Task directions >>
Would you set down every entry shown below, precisely as written?

[Pixel coordinate grounding data]

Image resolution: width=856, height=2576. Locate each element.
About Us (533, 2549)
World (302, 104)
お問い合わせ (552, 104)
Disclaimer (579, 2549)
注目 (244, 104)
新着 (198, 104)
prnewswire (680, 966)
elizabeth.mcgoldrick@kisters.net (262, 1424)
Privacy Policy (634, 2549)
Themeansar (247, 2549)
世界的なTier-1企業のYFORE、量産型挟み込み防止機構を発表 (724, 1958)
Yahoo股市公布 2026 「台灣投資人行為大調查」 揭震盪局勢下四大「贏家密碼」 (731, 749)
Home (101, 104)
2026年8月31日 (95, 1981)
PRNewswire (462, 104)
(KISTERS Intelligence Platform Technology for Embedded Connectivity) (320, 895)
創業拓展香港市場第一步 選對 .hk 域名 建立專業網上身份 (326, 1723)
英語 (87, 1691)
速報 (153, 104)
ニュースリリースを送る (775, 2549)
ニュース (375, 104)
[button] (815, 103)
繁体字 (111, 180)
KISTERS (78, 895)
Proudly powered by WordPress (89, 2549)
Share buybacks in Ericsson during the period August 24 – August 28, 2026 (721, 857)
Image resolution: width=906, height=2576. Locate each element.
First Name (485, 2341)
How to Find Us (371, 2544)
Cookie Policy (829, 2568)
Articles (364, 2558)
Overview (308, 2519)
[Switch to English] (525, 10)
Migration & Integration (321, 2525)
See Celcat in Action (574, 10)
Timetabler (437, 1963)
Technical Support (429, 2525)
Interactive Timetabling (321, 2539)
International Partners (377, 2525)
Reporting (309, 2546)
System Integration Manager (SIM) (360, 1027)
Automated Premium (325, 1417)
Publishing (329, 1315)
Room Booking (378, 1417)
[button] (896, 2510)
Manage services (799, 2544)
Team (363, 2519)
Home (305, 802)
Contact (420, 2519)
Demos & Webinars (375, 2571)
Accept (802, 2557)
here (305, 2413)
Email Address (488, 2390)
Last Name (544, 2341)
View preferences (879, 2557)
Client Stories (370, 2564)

Final answer >>
Image resolution: width=856, height=2576. Locate each element.
About Us (533, 2549)
World (302, 104)
お問い合わせ (552, 104)
Disclaimer (579, 2549)
注目 (244, 104)
新着 (198, 104)
prnewswire (680, 966)
elizabeth.mcgoldrick@kisters.net (262, 1424)
Privacy Policy (634, 2549)
Themeansar (247, 2549)
世界的なTier-1企業のYFORE、量産型挟み込み防止機構を発表 (724, 1958)
Yahoo股市公布 2026 「台灣投資人行為大調查」 揭震盪局勢下四大「贏家密碼」 (731, 749)
Home (101, 104)
2026年8月31日 (95, 1981)
PRNewswire (462, 104)
(KISTERS Intelligence Platform Technology for Embedded Connectivity) (320, 895)
創業拓展香港市場第一步 選對 .hk 域名 建立專業網上身份 (326, 1723)
英語 (87, 1691)
速報 (153, 104)
ニュースリリースを送る (775, 2549)
ニュース (375, 104)
[button] (815, 103)
繁体字 (111, 180)
KISTERS (78, 895)
Proudly powered by WordPress (89, 2549)
Share buybacks in Ericsson during the period August 24 – August 28, 2026 (721, 857)
Image resolution: width=906, height=2576. Locate each element.
First Name (485, 2341)
How to Find Us (371, 2544)
Cookie Policy (829, 2568)
Articles (364, 2558)
Overview (308, 2519)
[Switch to English] (525, 10)
Migration & Integration (321, 2525)
See Celcat in Action (574, 10)
Timetabler (437, 1963)
Technical Support (429, 2525)
Interactive Timetabling (321, 2539)
International Partners (377, 2525)
Reporting (309, 2546)
System Integration Manager (SIM) (360, 1027)
Automated Premium (325, 1417)
Publishing (329, 1315)
Room Booking (378, 1417)
[button] (896, 2510)
Manage services (799, 2544)
Team (363, 2519)
Home (305, 802)
Contact (420, 2519)
Demos & Webinars (375, 2571)
Accept (802, 2557)
here (305, 2413)
Email Address (488, 2390)
Last Name (544, 2341)
View preferences (879, 2557)
Client Stories (370, 2564)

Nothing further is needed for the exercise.